Gerbang perbatasan ini memisahkan kehidupan sampai seratus tahun. Tidak peduli dari negara mana pun, bepergian menuju atau dari Afghanistan sama seperti melewati mesin waktu.

Kendaraan mobil Iran ini melaju menuju Mashhad di atas jalan beraspal mulus. Tak ada lagi penderitaan gurun berdebu dan menelan pasir sepanjang hari. Tak ada lagi keledai dan barisan domba yang bersaing ruas jalan dengan mobil dan motor. Tak ada lagi perempuan anonim di balik burqa. Tak ada jubah, serban, gubuk reyot, ranjau darat, bom, perang, dan kelaparan. Iran adalah negara modern. Toko-toko berjajar rapi. Makanan yang populer di sini adalah burger dan sandwich, dijual dengan minuman bersoda produksi dalam negeri. Blokade ekonomi menyebabkan negeri ini mandiri, hampir semua barang adalah produksi dalam negeri. Mobil kuno Paykan melaju di jalan, menyemburkan asap hitam. Terminal bus Mashhad adalah bangunan besar yang bersih, dengan berbagai perusahaan angkutan yang kantornya sudah setara dengan biro travel maskapai udara di Indonesia. Karcis bus dicetak rapi dengan komputer, dengan kertas dan penampilan mirip tiket pesawat, padahal harganya teramat murah—60.000 Rial (saat ini setara dengan Rp 60.000) untuk perjalanan seribu kilometer sampai ke Teheran. Bus berjajar rapi menunggu jam keberangkatan. Tak ada tanah yang lengket karena oli bocor atau sampah bertebaran. Semua begitu teratur.

Pada tengah malam pun, jalanan terang benderang. Lampu jalan berbaris dari Mashhad hingga ke Teheran. Entah berapa abad lagi Afghanistan akan punya jalan beraspal mulus di seluruh pelosok negeri beserta penerangan lampu jalan di mana-mana.
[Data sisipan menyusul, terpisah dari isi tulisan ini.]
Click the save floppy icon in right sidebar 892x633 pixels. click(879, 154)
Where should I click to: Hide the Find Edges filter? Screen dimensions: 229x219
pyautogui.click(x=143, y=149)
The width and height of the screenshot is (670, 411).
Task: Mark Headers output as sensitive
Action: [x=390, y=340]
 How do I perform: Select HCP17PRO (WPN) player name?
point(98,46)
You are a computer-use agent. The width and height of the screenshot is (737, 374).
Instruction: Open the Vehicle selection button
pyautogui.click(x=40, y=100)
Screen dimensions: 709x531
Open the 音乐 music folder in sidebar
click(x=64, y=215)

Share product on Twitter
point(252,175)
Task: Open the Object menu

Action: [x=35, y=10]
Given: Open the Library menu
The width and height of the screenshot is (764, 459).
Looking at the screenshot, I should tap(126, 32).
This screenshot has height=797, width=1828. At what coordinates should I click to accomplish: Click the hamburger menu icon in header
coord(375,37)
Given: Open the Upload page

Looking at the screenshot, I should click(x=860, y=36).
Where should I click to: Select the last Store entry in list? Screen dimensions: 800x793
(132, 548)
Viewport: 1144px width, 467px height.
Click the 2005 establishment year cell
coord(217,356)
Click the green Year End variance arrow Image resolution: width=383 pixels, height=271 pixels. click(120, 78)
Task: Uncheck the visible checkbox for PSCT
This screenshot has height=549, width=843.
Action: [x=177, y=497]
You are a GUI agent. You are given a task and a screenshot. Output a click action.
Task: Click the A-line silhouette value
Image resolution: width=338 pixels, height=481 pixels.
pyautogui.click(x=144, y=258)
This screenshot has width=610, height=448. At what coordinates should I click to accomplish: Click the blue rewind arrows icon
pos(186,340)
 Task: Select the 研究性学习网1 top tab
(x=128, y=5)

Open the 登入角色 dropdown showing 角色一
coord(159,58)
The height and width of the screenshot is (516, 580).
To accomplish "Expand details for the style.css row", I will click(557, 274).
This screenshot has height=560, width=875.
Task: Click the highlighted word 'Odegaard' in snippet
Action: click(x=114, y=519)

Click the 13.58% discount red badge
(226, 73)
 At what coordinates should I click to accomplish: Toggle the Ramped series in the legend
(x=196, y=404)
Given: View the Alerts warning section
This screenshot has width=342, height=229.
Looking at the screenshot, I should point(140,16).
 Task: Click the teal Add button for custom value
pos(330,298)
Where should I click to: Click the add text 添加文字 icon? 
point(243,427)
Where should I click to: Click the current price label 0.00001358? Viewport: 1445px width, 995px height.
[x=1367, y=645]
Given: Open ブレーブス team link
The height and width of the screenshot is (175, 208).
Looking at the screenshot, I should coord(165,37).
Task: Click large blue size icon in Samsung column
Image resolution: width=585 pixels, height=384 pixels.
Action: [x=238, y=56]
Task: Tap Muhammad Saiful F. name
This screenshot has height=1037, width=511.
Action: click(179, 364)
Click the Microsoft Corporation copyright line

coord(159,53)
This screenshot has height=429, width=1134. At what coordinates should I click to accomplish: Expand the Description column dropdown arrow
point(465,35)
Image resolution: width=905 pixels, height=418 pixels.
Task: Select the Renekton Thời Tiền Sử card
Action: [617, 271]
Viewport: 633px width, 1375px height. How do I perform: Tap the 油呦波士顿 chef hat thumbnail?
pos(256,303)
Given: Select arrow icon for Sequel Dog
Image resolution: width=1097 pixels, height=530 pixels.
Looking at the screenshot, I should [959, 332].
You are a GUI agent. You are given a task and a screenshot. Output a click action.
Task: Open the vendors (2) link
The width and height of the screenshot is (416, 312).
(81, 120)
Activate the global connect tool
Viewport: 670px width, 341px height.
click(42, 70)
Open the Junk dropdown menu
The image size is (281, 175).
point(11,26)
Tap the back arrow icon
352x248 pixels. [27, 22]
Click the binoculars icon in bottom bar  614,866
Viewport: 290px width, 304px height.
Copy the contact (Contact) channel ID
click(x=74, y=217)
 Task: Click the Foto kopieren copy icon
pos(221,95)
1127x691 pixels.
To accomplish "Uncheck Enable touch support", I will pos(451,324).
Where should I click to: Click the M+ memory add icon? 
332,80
Rumah orang Afghan masih diliputi gelap gulita, cuma diterangi temaram lampu minyak, bahkan di ibu kota Kabul sekalipun.

Bus yang kami tumpangi tiba-tiba dihentikan di tengah jalan. Ini adalah pemeriksaan keempat dalam perjalanan bus dari Mashhad menuju Teheran. Setiap kali polisi naik ke dalam bus, yang diperiksa hanyalah orang Afghan.

”Hei, kamu! Irani atau Afghani?” bentak tentara muda berseragam ketat hijau muda.

”Afghan, Tuan!” jawab seorang penumpang tua.

“Turun! Turun! Bawa barangmu, semua!” tentara itu memerintah dengan nada kasar kepada lelaki Afghan yang seharusnya sudah seumuran bapaknya. Para penumpang Afghan dibariskan di samping bus, disuruh membuka tas bawaan masing-masing, dan diperiksa dengan teliti oleh beberapa tentara yang menunggu di bawah.

Apakah menjadi orang Afghan identik dengan kriminal yang patut dicurigai? Apakah menjadi Afghan identik dengan penyelundup opium? Perlakuan seperti inikah yang menyebabkan kebencian terhadap orang Iran?

Mayoritas penumpang di bus ini adalah orang Iran, hanya beberapa yang Afghan. Namun dari semua orang ini, cuma aku yang masih memakai shalwar qamiz lusuh yang lengket karena keringat dan telah dipakai tanpa dicuci sejak sebulan lalu, lengkap dengan rompi hitam yang sudah menjadi abu-abu, dilengkapi syal kumal. Semua penumpang Afghan lainnya sudah berganti pakaian modern seperti halnya Hamidullah.

Seorang penumpang lelaki Iran semula sinis karena mengiraku orang Afghan, langsung berbalik sikap begitu mengetahui kewarganegaraanku.

“Kamu itu orang dari negara beradab, kenapa masih memakai baju seperti ini?” katanya.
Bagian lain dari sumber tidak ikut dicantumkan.